- _Input_
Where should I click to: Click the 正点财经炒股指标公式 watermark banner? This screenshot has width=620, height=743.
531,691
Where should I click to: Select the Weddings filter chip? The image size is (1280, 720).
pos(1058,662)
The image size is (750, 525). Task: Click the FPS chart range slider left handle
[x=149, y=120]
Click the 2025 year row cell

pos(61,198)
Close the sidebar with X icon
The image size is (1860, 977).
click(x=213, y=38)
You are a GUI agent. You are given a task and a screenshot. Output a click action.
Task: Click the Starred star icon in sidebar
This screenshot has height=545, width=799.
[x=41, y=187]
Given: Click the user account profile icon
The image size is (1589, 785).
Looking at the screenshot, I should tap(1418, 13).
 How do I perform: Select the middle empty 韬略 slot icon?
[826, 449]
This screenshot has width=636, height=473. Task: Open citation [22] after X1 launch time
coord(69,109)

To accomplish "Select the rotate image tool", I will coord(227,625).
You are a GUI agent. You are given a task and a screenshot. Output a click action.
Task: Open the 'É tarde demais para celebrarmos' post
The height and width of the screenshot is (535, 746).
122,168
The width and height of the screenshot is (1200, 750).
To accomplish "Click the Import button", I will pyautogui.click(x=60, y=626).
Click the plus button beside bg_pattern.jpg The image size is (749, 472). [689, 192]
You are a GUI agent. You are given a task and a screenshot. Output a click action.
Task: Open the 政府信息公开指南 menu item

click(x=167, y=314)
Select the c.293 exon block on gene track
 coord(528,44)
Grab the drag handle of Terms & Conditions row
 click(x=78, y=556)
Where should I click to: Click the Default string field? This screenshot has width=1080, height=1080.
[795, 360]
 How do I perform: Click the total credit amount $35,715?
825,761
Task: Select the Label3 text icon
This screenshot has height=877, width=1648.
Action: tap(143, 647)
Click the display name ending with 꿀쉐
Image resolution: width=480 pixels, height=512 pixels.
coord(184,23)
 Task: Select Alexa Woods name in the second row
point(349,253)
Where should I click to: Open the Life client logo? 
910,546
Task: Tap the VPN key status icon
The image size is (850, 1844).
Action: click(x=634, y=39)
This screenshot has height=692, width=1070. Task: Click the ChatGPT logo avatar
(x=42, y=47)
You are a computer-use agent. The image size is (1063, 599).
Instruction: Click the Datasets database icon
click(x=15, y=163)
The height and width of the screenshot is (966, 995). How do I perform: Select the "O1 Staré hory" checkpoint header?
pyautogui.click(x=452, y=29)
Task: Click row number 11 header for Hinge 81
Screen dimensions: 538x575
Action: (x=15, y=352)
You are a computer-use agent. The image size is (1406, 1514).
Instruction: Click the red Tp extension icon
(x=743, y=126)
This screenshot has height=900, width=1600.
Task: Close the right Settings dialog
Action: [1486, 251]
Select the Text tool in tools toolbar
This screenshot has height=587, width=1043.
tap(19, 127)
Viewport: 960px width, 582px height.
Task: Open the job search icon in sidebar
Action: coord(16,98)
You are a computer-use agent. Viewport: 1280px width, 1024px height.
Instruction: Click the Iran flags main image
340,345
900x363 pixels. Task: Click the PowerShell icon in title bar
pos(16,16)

- _What the task requires_
From the first line to the last, transcribe the data exactly.

- _Output for this exercise_
Where should I click to: Click the 正点财经炒股指标公式 watermark banner? This screenshot has width=620, height=743.
531,691
Where should I click to: Select the Weddings filter chip? The image size is (1280, 720).
pos(1058,662)
The image size is (750, 525). Task: Click the FPS chart range slider left handle
[x=149, y=120]
Click the 2025 year row cell

pos(61,198)
Close the sidebar with X icon
The image size is (1860, 977).
click(x=213, y=38)
You are a GUI agent. You are given a task and a screenshot. Output a click action.
Task: Click the Starred star icon in sidebar
This screenshot has height=545, width=799.
[x=41, y=187]
Given: Click the user account profile icon
The image size is (1589, 785).
Looking at the screenshot, I should tap(1418, 13).
 How do I perform: Select the middle empty 韬略 slot icon?
[826, 449]
This screenshot has width=636, height=473. Task: Open citation [22] after X1 launch time
coord(69,109)

To accomplish "Select the rotate image tool", I will coord(227,625).
You are a GUI agent. You are given a task and a screenshot. Output a click action.
Task: Open the 'É tarde demais para celebrarmos' post
The height and width of the screenshot is (535, 746).
122,168
The width and height of the screenshot is (1200, 750).
To accomplish "Click the Import button", I will pyautogui.click(x=60, y=626).
Click the plus button beside bg_pattern.jpg The image size is (749, 472). [689, 192]
You are a GUI agent. You are given a task and a screenshot. Output a click action.
Task: Open the 政府信息公开指南 menu item

click(x=167, y=314)
Select the c.293 exon block on gene track
 coord(528,44)
Grab the drag handle of Terms & Conditions row
 click(x=78, y=556)
Where should I click to: Click the Default string field? This screenshot has width=1080, height=1080.
[795, 360]
 How do I perform: Click the total credit amount $35,715?
825,761
Task: Select the Label3 text icon
This screenshot has height=877, width=1648.
Action: tap(143, 647)
Click the display name ending with 꿀쉐
Image resolution: width=480 pixels, height=512 pixels.
coord(184,23)
 Task: Select Alexa Woods name in the second row
point(349,253)
Where should I click to: Open the Life client logo? 
910,546
Task: Tap the VPN key status icon
The image size is (850, 1844).
Action: click(x=634, y=39)
This screenshot has height=692, width=1070. Task: Click the ChatGPT logo avatar
(x=42, y=47)
You are a computer-use agent. The image size is (1063, 599).
Instruction: Click the Datasets database icon
click(x=15, y=163)
The height and width of the screenshot is (966, 995). How do I perform: Select the "O1 Staré hory" checkpoint header?
pyautogui.click(x=452, y=29)
Task: Click row number 11 header for Hinge 81
Screen dimensions: 538x575
Action: (x=15, y=352)
You are a computer-use agent. The image size is (1406, 1514).
Instruction: Click the red Tp extension icon
(x=743, y=126)
This screenshot has height=900, width=1600.
Task: Close the right Settings dialog
Action: [1486, 251]
Select the Text tool in tools toolbar
This screenshot has height=587, width=1043.
tap(19, 127)
Viewport: 960px width, 582px height.
Task: Open the job search icon in sidebar
Action: coord(16,98)
You are a computer-use agent. Viewport: 1280px width, 1024px height.
Instruction: Click the Iran flags main image
340,345
900x363 pixels. Task: Click the PowerShell icon in title bar
pos(16,16)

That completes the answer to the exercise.